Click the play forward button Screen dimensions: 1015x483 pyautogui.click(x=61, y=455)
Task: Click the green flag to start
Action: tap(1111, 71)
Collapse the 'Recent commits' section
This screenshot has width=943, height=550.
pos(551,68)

YOUR ASSIGNMENT: An identical copy of the entries above is the expected result.

WRITTEN ANSWER:
Click the play forward button Screen dimensions: 1015x483 pyautogui.click(x=61, y=455)
Task: Click the green flag to start
Action: tap(1111, 71)
Collapse the 'Recent commits' section
This screenshot has width=943, height=550.
pos(551,68)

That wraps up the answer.